Hoffnung dank Selbstwirksamkeit
In mehreren Gemeinden entstand eine fruchtbare Zusammenarbeit zwischen dem Ortspfarrer und dem Team. Der ortskundige Pfarrer mit seinen Kontakten zu den Leuten suchte die Kandidaten für eine Weiter- und Ausbildung aus, das «Equipo», wie die Equipe in der Lokalsprache genannt wurde, erarbeitete didaktisches Arbeitsmaterial und führte die Kurse durch.
Mit der Zeit verfügte jede Gemeinde über gut motivierte und ausgebildete Führungskräfte, die ihren Wohn- und Kirchgemeinschaften gegenüber Verantwortung übernahmen und die Menschen mittels Techniken in Hauswirtschaft, Ernährung und Gesundheit zu einer verbesserten Lebensqualität verhalfen. Das Leben der Menschen, auch jenes der Missionare auf ihren einsamen Posten, veränderte sich: Hoffnung stellte sich ein, wo man sich vergessen und verlassen gefühlt hatte.
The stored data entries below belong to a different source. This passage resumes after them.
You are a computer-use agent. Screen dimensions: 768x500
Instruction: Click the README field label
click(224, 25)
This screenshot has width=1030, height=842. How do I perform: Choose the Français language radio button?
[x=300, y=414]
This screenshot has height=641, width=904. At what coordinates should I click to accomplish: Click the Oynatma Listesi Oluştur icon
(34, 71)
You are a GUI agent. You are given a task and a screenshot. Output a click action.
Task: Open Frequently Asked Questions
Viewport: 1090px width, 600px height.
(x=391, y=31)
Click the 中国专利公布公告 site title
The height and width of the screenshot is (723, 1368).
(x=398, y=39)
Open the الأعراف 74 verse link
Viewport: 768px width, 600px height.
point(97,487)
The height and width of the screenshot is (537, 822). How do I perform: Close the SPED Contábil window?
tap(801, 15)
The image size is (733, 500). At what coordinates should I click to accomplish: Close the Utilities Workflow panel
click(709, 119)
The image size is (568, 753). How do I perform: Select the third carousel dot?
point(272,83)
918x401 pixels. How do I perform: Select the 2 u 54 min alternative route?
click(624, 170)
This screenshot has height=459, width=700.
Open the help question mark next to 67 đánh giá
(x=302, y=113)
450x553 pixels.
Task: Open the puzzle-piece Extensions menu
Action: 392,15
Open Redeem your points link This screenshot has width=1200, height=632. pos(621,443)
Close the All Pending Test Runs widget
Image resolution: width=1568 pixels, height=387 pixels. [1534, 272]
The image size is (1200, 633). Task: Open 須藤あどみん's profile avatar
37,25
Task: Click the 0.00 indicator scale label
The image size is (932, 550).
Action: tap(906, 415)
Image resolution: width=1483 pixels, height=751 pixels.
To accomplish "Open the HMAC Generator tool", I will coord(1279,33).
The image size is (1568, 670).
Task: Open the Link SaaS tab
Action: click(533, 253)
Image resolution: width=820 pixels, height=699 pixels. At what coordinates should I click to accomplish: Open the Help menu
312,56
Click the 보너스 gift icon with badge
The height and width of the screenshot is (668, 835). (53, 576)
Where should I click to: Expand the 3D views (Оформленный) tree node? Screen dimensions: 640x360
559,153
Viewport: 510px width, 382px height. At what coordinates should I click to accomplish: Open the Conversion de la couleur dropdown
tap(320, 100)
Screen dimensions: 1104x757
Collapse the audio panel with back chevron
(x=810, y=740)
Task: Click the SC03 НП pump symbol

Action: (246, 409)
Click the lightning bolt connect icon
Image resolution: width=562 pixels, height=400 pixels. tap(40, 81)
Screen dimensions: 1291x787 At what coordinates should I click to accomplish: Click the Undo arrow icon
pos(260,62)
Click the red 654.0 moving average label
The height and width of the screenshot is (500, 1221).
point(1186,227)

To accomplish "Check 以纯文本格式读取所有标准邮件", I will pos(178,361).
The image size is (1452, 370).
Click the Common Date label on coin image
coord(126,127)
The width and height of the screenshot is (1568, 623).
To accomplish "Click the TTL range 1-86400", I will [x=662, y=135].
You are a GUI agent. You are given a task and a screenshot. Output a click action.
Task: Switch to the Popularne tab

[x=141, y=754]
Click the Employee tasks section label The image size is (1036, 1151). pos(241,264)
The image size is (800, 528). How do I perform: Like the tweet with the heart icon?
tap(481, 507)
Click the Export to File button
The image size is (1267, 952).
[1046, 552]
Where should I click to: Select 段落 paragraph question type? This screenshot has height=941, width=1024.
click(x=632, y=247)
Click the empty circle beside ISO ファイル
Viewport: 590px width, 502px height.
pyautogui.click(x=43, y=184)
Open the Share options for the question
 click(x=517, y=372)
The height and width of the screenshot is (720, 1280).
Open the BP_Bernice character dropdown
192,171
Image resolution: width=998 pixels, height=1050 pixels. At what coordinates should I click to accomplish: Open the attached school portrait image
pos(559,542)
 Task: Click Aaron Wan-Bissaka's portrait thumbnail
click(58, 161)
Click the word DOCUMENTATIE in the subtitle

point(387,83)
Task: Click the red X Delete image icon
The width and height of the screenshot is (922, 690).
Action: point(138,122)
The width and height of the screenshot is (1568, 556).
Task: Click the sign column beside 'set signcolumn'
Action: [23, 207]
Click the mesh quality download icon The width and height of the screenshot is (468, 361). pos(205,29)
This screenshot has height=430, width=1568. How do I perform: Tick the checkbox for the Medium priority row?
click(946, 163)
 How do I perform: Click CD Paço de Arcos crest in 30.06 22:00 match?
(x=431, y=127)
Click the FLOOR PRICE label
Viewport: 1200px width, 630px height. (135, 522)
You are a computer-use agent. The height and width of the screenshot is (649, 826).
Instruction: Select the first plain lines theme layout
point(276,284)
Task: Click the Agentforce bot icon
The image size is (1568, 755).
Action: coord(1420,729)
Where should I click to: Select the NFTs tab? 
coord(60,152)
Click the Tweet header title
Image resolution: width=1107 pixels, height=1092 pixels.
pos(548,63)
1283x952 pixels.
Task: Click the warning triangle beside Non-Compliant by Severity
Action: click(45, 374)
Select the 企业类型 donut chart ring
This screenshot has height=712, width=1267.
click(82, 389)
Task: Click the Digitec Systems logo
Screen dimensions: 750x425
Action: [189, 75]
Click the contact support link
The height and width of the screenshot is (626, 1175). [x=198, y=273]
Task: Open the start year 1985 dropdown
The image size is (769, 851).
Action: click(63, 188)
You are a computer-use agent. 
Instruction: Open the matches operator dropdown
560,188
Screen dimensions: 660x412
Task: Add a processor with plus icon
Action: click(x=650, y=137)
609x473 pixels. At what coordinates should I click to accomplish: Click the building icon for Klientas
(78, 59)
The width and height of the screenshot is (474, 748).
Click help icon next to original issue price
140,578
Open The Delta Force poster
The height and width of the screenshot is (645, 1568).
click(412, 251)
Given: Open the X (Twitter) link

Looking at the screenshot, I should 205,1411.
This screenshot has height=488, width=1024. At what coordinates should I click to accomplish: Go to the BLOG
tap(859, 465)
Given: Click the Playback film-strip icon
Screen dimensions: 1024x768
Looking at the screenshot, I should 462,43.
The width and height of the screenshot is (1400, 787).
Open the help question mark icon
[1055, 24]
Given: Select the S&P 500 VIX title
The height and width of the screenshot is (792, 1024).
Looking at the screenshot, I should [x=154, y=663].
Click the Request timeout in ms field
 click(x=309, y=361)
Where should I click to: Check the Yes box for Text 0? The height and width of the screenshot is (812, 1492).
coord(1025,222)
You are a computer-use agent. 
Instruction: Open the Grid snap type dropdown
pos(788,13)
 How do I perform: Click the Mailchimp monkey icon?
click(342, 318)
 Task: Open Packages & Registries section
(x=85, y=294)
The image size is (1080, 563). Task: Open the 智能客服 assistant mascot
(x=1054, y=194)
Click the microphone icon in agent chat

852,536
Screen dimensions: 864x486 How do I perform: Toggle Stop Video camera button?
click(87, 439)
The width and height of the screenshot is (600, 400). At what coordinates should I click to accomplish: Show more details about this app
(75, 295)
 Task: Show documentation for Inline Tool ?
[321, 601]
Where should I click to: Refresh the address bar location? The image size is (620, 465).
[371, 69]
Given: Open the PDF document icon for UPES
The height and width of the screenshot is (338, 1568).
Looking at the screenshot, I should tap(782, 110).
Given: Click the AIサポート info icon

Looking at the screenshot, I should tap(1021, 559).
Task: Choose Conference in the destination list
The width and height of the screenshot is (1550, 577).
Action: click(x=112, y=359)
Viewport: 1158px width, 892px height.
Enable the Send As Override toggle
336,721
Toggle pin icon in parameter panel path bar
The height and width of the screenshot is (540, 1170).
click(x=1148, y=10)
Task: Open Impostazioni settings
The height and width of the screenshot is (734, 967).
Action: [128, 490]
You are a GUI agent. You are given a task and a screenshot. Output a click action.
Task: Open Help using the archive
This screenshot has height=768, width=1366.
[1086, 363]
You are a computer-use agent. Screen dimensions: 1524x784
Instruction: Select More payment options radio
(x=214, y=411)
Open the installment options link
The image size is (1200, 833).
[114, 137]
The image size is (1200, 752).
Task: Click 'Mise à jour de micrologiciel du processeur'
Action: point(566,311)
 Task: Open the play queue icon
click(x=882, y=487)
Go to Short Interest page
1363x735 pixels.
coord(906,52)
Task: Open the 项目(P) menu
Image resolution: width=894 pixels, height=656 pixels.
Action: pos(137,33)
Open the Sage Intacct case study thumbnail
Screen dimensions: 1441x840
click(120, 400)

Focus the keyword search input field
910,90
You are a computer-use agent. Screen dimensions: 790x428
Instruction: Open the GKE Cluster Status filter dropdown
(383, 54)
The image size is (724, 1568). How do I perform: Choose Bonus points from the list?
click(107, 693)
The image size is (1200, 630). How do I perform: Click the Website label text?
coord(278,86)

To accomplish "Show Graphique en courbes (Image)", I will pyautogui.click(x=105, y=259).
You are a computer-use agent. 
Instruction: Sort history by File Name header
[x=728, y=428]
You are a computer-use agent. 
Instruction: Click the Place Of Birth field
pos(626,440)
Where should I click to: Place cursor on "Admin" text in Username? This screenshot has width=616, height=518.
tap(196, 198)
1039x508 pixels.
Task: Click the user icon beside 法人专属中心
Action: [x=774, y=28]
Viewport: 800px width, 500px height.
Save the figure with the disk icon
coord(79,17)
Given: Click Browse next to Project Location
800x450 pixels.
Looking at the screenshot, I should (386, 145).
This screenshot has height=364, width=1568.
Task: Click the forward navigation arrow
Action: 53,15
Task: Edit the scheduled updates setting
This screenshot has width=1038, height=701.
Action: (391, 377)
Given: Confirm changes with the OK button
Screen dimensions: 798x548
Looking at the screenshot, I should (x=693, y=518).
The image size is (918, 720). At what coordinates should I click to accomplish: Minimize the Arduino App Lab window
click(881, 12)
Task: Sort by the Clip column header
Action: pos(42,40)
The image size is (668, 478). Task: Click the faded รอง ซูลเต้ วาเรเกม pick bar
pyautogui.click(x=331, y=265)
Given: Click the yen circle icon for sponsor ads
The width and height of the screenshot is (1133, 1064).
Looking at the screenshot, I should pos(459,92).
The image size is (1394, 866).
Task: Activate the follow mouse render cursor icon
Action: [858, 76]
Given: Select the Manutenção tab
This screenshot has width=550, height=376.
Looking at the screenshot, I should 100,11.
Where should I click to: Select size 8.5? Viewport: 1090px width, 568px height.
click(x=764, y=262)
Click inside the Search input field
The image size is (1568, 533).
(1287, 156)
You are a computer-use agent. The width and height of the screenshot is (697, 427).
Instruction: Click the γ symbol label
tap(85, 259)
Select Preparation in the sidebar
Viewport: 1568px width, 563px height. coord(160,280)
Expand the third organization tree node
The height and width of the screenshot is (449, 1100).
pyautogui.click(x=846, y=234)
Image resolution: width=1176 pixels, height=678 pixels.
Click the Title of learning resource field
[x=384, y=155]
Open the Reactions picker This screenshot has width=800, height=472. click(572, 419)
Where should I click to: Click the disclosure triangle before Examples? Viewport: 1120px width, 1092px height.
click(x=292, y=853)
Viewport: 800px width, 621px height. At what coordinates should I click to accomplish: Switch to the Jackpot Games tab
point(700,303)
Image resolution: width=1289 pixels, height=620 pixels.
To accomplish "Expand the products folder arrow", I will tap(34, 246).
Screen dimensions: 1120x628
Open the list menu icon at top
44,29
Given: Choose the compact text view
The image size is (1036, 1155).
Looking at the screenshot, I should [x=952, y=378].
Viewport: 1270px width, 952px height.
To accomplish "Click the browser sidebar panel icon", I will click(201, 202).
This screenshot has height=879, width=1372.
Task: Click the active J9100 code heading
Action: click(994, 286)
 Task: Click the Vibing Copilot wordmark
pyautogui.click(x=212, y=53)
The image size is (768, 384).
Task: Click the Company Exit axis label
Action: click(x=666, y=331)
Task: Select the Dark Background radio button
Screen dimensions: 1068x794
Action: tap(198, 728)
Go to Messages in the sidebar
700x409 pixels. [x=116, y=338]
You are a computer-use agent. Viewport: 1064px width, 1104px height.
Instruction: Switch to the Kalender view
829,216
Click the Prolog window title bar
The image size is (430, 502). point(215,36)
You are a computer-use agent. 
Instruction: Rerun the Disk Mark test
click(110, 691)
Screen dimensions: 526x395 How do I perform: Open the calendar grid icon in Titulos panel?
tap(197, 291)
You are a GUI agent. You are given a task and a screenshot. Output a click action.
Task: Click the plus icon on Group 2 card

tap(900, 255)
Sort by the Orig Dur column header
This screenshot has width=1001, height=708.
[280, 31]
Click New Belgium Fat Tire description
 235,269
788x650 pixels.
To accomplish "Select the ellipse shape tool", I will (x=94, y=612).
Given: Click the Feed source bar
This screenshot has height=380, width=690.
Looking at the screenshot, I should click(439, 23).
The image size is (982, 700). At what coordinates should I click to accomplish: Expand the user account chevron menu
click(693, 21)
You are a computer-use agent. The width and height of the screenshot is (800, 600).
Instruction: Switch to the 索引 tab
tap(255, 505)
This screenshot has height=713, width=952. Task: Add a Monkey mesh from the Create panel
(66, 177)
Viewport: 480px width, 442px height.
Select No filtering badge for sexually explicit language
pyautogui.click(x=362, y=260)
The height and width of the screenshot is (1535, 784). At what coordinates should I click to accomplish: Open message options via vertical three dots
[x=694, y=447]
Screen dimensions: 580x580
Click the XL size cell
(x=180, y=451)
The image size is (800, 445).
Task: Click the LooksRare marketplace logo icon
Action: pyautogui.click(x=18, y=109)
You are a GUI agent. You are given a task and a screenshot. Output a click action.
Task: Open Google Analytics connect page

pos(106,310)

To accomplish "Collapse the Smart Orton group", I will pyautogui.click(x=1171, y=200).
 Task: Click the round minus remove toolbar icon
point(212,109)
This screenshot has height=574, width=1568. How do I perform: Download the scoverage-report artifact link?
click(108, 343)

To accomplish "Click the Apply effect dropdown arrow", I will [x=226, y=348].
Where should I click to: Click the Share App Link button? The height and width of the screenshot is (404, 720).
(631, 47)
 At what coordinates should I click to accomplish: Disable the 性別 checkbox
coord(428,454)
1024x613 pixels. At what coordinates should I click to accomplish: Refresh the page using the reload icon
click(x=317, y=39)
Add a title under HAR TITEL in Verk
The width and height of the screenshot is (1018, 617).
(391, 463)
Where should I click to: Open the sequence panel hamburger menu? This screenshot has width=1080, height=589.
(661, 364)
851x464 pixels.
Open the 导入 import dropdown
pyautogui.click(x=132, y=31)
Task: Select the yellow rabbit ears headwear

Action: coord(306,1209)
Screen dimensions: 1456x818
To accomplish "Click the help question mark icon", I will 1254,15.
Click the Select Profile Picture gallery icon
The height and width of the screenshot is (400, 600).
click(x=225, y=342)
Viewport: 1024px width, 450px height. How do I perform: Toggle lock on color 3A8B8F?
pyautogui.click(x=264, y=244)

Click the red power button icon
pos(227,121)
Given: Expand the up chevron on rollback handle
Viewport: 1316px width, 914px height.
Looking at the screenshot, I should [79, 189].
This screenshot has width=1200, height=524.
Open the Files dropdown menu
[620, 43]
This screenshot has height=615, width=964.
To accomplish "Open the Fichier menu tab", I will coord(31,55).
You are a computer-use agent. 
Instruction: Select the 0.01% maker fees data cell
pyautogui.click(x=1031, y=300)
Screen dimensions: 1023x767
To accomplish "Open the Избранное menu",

Aus der Tätigkeit der Equipe «Movil» entstand unter der Initiative und Leitung von Rosmarie Gisler das Zentrum «La Josefina» zur Ausbildung von weiblichen Promotoras (Animatorinnen), die sich danach den Landpfarreien für die Ausbildung von Frauen zur Verfügung stellten. Im gleichen Zentrum bildete Bruder-Missionar Alois Arnold Schreiner aus, durch deren Tätigkeit die Häuser der Campesinos wohnlich wurden, was das Leben auch in abgeschiedenen Berggegenden annehmbar machte.